**Required work:** From the entries that follow, gather each line holding the word "yellow".

**Material provided:**
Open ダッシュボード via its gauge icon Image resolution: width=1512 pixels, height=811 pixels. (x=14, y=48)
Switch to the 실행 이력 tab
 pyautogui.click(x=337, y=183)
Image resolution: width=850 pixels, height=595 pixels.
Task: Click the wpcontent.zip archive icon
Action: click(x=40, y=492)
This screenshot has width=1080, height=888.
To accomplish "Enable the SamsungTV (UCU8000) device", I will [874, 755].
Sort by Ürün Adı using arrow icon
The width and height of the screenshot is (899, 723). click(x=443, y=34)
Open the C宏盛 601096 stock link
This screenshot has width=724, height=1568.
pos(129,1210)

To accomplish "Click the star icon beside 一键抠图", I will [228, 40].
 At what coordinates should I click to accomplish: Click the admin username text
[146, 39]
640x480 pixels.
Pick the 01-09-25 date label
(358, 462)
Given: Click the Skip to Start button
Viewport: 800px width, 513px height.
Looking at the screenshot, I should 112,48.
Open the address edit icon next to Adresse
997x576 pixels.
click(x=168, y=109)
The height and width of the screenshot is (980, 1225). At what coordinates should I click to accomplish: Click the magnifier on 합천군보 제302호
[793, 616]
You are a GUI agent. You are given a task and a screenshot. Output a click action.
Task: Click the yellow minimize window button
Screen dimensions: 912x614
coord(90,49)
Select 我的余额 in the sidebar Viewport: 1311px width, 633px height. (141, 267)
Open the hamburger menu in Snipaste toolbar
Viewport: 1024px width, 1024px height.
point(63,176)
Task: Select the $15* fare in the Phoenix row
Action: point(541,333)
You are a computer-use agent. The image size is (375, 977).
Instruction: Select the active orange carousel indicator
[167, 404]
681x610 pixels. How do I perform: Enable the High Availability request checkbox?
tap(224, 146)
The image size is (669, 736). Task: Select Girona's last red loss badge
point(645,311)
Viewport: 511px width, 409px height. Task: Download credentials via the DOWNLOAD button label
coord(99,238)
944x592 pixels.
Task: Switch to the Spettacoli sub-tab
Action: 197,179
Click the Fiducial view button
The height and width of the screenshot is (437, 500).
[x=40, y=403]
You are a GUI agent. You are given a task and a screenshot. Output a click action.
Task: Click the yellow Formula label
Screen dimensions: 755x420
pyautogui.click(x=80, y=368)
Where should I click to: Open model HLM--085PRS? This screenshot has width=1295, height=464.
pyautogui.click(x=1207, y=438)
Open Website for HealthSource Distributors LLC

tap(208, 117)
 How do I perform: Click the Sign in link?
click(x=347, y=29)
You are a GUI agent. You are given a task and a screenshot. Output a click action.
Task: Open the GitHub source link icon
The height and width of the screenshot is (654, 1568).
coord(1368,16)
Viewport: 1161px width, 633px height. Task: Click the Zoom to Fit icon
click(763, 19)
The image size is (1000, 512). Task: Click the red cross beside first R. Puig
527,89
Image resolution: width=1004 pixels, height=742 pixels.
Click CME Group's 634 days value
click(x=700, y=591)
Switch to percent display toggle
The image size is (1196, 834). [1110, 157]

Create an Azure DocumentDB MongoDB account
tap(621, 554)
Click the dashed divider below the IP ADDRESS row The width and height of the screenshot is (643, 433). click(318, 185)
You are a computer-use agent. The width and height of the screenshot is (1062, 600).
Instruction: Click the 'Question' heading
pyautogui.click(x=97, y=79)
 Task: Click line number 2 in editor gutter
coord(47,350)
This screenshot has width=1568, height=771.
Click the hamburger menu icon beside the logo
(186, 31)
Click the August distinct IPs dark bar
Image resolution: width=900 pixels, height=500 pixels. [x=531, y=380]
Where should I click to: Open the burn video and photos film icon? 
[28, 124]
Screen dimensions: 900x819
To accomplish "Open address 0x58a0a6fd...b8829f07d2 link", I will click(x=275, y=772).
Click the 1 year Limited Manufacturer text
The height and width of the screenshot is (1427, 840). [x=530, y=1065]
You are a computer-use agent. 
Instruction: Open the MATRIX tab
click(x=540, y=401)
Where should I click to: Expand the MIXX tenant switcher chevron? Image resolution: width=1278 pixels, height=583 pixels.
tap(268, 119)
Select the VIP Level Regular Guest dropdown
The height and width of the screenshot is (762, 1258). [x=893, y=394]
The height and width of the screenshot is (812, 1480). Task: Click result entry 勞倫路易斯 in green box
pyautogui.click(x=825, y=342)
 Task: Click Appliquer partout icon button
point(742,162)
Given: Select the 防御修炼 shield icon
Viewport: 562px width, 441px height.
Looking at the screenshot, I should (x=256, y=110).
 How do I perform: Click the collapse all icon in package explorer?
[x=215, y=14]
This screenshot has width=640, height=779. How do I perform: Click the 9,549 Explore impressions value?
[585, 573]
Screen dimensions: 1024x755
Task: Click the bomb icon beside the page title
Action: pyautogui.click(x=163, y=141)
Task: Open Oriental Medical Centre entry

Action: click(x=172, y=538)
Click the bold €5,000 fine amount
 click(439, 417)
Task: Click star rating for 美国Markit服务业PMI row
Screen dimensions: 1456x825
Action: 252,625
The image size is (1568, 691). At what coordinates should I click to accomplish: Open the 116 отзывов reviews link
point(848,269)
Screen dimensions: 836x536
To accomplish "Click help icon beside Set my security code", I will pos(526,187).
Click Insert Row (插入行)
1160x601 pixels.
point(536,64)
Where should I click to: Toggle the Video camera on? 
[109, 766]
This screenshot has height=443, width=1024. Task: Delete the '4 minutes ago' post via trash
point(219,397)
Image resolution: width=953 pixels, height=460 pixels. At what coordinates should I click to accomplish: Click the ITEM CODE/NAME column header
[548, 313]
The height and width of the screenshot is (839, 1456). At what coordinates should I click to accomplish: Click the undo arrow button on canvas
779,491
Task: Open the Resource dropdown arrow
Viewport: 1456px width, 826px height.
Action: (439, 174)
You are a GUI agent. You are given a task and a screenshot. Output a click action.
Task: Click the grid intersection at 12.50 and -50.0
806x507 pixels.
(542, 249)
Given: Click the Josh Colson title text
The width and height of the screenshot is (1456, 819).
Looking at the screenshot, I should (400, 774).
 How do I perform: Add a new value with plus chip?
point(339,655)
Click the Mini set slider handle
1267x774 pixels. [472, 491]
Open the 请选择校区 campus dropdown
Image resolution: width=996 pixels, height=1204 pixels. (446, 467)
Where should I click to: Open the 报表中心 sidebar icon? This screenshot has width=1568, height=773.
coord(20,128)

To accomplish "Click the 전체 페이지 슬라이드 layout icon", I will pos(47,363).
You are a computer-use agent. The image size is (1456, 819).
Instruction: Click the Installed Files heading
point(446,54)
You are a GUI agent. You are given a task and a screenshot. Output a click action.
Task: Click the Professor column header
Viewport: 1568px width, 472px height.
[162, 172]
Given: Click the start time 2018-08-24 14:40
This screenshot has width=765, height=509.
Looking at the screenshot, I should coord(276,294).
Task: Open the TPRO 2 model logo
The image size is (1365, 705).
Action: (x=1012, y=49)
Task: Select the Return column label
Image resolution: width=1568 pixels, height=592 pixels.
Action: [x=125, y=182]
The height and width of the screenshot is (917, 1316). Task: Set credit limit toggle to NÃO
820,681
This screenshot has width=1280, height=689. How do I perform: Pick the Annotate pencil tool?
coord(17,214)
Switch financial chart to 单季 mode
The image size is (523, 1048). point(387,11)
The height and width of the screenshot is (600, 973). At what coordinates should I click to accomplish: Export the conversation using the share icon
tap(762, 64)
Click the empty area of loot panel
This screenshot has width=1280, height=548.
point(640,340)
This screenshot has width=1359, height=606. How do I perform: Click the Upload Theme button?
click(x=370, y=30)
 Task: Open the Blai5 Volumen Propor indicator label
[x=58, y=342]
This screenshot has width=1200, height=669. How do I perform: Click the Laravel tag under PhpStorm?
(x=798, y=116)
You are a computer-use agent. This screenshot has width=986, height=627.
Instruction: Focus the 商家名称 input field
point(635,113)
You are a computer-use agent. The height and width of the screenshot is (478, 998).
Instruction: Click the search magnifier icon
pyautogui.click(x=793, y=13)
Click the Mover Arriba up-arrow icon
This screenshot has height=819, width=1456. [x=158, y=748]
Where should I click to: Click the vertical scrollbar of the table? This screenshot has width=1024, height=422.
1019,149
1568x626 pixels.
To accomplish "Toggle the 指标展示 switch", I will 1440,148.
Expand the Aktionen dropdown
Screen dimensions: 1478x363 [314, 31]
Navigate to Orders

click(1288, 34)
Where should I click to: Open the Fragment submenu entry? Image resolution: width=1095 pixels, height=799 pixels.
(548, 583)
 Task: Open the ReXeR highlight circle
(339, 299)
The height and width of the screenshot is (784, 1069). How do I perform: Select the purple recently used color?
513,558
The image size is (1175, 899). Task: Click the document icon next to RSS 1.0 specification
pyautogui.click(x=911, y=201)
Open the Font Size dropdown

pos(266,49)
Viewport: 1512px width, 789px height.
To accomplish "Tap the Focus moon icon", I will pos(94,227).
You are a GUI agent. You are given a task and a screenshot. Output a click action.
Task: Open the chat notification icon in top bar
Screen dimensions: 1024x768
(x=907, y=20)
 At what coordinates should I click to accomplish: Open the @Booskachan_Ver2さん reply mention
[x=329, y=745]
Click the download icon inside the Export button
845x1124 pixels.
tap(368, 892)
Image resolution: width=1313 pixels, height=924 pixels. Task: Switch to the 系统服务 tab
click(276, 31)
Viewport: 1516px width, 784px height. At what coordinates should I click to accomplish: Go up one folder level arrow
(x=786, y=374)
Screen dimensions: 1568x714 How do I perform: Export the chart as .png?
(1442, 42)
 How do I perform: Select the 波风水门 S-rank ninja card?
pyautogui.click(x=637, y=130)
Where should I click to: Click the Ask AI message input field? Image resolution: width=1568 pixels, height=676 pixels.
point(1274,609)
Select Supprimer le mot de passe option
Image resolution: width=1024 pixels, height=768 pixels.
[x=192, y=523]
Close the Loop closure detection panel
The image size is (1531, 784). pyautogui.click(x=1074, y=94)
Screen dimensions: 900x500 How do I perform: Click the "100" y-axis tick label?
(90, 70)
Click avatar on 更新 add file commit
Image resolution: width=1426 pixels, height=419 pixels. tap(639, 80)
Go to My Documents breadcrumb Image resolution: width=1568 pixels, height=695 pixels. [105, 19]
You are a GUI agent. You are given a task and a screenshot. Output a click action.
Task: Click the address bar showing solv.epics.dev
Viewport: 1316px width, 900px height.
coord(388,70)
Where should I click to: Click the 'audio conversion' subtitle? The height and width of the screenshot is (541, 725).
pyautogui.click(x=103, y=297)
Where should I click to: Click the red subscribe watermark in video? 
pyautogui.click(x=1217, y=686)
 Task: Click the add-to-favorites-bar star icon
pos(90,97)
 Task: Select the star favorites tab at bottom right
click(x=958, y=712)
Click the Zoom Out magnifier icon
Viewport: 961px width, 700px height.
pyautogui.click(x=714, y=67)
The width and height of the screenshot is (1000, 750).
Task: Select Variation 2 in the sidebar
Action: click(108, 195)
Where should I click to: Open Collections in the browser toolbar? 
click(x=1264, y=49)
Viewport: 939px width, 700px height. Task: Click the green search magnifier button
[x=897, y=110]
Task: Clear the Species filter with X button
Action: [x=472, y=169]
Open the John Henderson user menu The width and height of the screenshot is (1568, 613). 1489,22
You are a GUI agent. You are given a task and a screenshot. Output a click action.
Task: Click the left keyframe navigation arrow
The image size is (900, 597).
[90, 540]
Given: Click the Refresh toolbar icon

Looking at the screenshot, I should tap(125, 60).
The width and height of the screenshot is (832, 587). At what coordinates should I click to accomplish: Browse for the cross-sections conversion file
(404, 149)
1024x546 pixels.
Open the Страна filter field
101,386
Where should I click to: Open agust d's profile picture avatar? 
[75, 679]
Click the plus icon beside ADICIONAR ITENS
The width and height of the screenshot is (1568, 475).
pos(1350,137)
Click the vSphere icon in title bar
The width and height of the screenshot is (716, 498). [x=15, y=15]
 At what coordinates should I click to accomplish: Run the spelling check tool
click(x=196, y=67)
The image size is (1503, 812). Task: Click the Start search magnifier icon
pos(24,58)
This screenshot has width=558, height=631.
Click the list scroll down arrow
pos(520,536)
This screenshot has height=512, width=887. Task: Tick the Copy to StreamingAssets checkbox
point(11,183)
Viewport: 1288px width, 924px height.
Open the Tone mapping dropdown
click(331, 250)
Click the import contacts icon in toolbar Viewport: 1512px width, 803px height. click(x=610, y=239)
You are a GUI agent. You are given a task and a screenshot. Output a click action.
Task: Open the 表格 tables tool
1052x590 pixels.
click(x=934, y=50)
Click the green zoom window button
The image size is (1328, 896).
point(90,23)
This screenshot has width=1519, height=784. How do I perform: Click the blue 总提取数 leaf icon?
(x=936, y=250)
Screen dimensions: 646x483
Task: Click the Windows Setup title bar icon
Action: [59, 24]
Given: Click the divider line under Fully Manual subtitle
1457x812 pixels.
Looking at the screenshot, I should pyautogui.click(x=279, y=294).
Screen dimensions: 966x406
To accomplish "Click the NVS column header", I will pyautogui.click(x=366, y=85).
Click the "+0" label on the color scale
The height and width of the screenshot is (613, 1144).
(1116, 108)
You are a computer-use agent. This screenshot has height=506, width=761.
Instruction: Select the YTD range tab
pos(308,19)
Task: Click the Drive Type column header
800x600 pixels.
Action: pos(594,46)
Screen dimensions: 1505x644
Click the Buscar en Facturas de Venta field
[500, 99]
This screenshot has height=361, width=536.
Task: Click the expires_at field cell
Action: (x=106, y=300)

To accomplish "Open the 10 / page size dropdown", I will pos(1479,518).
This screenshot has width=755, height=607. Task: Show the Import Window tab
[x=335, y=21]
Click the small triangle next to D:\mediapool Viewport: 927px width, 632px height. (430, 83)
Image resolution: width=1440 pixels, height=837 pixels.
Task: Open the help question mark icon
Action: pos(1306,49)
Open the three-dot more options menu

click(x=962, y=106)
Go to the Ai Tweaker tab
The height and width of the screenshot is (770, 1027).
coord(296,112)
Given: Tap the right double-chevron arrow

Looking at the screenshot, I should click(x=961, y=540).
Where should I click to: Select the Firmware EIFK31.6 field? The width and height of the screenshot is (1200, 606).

**Answer section:**
Task: Click the yellow minimize window button
Task: Click the yellow Formula label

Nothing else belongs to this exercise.